In regulated environments (SOX, HIPAA, PCI-DSS, etc.), protecting sensitive data at the row and cell level is essential.


The free SQL Server Label Security Toolkit (originally from CodePlex: http://sqlserverlst.codeplex.com/) provides a complete framework to implement Row-Level Security (RLS) and Cell-Level Security (CLS) using security labels.


A security label is a string that marks the sensitivity of data rows/cells, composed of predefined categories (e.g., CONFIDENTIAL, RESTRICTED, INTERNAL). Access requires the user to have matching clearance.


Toolkit Components:

- Metadata tables to define and store security labels and clearances.

- Helper stored procedures and functions to assign, validate, filter, and manipulate labels.

- View vwVisibleLabels showing only labels the current logged-in user is cleared to see.

- GUI application to design, visualize, and manage the entire security schema.

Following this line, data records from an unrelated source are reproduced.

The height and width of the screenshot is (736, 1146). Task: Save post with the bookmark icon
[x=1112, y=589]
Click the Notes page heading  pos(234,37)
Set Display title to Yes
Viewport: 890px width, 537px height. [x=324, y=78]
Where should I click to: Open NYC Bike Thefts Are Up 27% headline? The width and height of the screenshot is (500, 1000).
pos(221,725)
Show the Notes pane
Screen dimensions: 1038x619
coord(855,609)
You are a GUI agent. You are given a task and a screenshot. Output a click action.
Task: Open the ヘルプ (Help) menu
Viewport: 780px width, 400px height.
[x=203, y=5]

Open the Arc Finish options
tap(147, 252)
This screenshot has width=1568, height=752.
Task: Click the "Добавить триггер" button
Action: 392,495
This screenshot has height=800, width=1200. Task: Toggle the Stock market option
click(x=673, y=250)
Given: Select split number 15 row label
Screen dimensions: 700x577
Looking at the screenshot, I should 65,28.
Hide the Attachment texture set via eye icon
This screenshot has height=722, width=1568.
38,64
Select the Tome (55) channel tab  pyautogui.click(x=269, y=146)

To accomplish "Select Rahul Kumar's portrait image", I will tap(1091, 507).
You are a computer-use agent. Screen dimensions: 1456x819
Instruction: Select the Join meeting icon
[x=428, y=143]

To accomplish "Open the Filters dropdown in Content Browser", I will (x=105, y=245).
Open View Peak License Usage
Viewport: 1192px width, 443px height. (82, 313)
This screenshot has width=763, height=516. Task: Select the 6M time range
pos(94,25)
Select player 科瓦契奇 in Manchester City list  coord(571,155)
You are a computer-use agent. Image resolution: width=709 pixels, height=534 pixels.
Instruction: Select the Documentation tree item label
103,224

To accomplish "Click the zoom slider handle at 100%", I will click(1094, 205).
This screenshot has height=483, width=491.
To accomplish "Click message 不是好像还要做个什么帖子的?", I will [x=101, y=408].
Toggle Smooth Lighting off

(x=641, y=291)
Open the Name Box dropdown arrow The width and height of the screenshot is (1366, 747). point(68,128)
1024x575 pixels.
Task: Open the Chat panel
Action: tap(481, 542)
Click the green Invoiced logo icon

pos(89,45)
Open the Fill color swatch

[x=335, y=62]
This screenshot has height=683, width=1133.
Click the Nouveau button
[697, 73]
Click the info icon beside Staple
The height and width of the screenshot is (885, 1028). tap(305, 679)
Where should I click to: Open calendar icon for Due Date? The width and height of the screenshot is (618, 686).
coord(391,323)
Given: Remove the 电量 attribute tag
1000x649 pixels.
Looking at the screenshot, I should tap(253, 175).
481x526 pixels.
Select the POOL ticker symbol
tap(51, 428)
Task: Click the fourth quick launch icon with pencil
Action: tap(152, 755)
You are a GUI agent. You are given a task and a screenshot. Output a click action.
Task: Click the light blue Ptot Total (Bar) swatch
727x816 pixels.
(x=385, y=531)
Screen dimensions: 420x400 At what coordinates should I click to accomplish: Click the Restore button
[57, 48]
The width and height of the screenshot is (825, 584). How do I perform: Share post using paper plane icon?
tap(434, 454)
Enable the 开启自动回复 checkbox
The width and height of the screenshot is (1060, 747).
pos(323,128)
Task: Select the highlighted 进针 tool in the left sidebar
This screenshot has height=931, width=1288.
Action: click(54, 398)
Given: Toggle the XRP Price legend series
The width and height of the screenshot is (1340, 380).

Key Requirements & Assumptions:

- Applications must connect using individual end-user identities (Windows AD accounts or SQL logins).

- Labels are associated with database roles or Windows groups.

- On SQL Server 2012+, leverage Contained Database Users to create users without server logins.


Complementary Security:

This toolkit is a strong, zero-cost addition to existing protections like Transparent Data Encryption (TDE).

Combining TDE (data-at-rest encryption) with label-based RLS/CLS gives you encrypted storage plus dynamic, identity-based row/cell access control—ideal for compliance and least-privilege enforcement.